While Morocco has its share of foxes, jackals, and the memorable Barbary macaques, the nation’s large livestock population of 28 million sheep, goats, and cattle outnumbers its wildlife. Indigenous wild mountain sheep called mouflon dwell in the Atlas region and are thought to be related to the ancestors of all modern sheep breeds. And if you look to the sky, there are more than 450 bird species in Morocco, including the Barbary partridge, Tristram’s warbler, and Moussier’s redstart.

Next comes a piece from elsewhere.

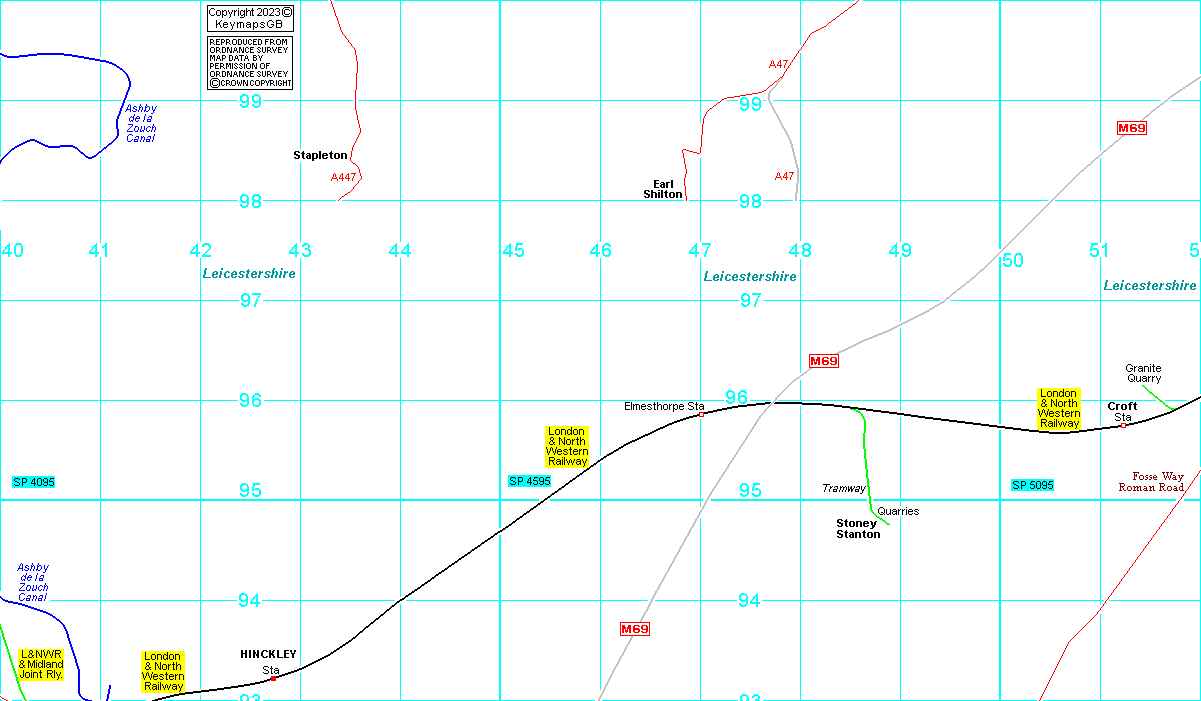Click the Stoney Stanton place name
The image size is (1201, 701).
858,529
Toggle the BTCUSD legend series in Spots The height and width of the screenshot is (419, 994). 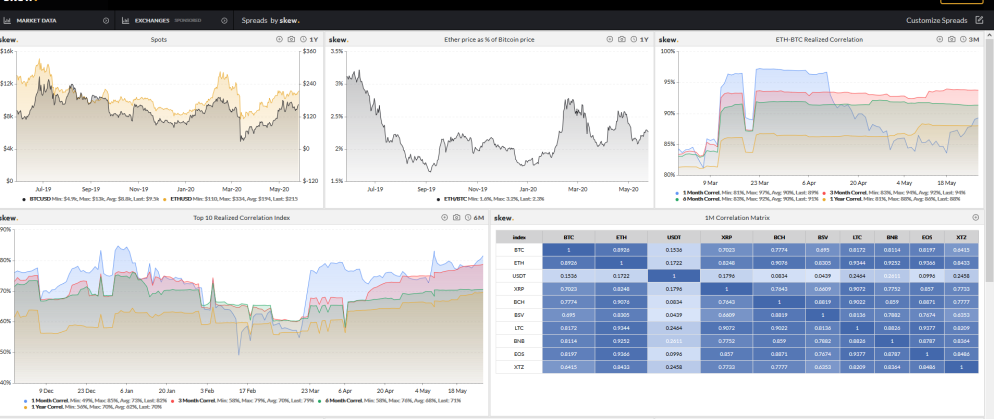pyautogui.click(x=39, y=198)

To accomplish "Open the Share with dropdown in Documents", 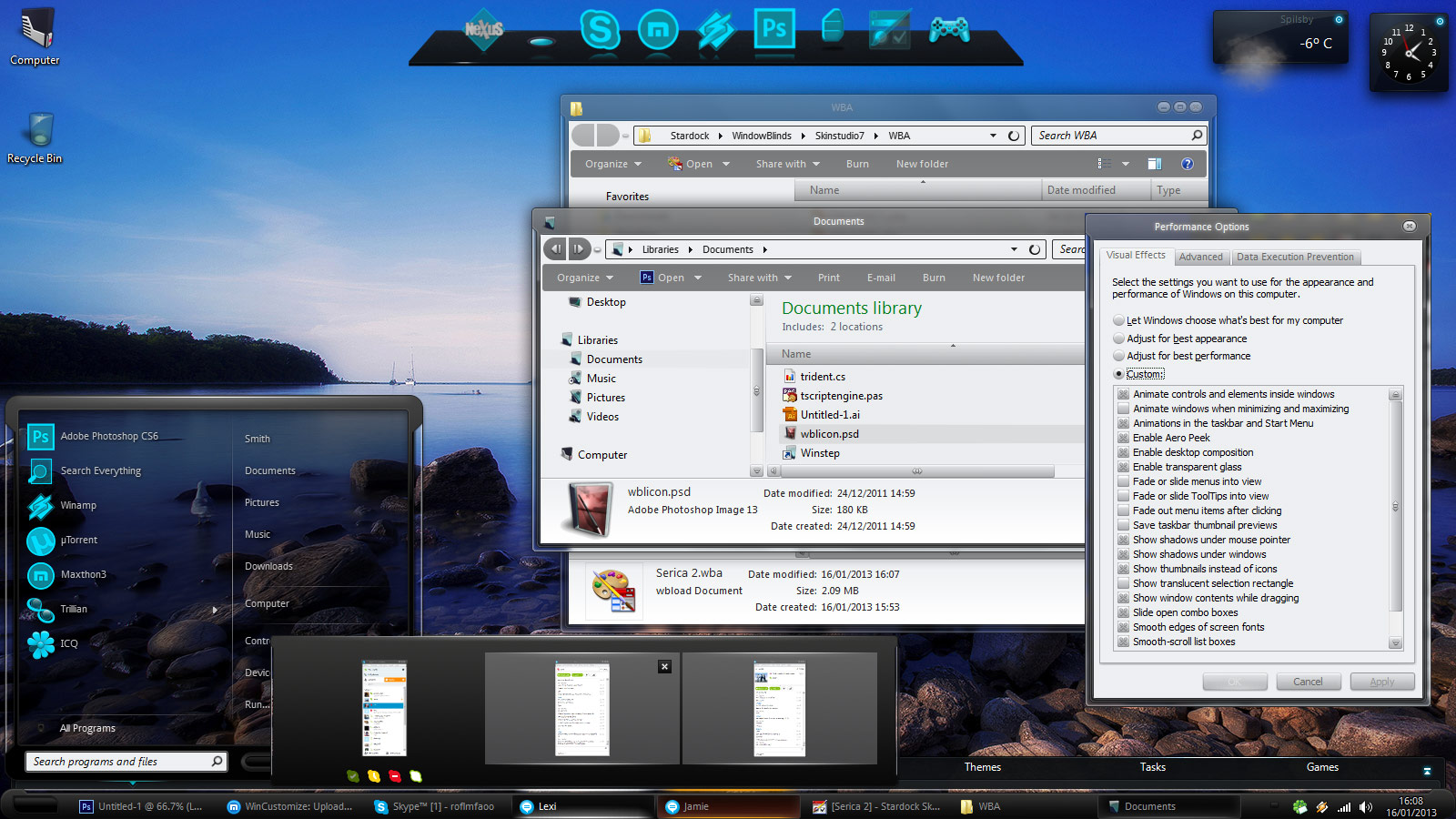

The Berber people who inhabit the Atlas region have been living in North Africa since at least 3000 B.C. and may have arrived as early as 50,000 years ago. Today, they make up the majority of the Moroccan population and are known for their hospitality and craftsmanship. Throughout history, their cultural expression has been threatened and suppressed by varying colonial forces, but they have maintained a unique language, set of traditions, and identity.